- [What is being asked]:
Using the material below, count the lines that contain the word "Collapse" and report the number only.

━━━━━━━━

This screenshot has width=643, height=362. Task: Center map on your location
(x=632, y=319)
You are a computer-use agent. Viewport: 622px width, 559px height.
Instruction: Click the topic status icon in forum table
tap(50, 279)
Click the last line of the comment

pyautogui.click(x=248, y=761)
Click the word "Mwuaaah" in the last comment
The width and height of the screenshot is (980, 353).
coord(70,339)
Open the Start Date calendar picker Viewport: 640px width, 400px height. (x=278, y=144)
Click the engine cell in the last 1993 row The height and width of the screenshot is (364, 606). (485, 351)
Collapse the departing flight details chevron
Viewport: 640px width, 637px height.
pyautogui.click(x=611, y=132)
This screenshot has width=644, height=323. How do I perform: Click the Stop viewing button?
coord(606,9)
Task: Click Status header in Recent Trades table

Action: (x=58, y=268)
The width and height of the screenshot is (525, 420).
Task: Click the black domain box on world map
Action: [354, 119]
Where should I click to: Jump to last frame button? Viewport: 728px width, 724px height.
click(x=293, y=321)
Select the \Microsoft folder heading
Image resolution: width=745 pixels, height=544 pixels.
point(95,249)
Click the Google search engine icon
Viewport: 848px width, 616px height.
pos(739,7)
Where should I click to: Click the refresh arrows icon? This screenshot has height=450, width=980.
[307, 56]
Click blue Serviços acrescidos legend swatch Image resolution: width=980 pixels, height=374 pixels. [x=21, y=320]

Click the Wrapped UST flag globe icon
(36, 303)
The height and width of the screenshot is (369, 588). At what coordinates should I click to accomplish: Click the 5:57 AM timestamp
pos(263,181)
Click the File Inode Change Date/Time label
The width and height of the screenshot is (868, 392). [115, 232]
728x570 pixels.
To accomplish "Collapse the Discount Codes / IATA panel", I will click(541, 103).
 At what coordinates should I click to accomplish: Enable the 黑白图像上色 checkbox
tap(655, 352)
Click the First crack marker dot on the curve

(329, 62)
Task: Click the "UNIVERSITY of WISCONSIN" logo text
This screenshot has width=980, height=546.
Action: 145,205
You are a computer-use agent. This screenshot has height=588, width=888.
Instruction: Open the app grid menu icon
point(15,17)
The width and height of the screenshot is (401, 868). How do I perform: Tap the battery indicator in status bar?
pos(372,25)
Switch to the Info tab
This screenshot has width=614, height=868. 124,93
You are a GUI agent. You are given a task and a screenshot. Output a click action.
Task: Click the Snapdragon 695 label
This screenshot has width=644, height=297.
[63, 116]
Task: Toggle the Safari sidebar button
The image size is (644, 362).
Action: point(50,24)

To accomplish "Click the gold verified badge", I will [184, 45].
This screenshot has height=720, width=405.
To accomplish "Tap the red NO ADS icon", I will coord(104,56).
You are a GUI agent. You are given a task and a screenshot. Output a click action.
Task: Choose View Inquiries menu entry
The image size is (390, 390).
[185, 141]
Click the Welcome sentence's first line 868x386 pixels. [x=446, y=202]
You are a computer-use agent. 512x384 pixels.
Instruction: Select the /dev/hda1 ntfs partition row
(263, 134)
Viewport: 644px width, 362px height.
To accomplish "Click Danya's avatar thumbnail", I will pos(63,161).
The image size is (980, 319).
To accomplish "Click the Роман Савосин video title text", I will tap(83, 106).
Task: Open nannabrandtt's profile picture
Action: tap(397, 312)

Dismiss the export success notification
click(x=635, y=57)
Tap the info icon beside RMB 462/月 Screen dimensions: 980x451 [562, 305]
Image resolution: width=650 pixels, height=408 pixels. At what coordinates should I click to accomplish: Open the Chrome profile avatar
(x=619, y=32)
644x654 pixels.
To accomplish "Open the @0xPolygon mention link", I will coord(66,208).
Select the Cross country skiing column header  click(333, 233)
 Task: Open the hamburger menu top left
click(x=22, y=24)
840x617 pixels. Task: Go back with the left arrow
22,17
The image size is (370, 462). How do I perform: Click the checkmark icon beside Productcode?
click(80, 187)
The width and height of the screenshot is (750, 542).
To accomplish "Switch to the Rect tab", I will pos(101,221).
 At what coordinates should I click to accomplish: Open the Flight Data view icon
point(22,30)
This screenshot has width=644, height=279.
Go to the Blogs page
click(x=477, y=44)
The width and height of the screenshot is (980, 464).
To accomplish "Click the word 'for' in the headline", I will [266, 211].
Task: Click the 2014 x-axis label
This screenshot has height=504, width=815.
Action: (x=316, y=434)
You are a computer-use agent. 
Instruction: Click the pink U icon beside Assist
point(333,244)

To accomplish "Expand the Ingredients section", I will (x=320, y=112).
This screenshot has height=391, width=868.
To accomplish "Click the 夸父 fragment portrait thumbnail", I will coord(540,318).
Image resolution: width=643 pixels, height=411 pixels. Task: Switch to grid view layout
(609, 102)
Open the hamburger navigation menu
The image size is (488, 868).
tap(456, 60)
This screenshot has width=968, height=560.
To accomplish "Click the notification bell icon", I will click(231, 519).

━━━━━━━━

- [Your solution]:
2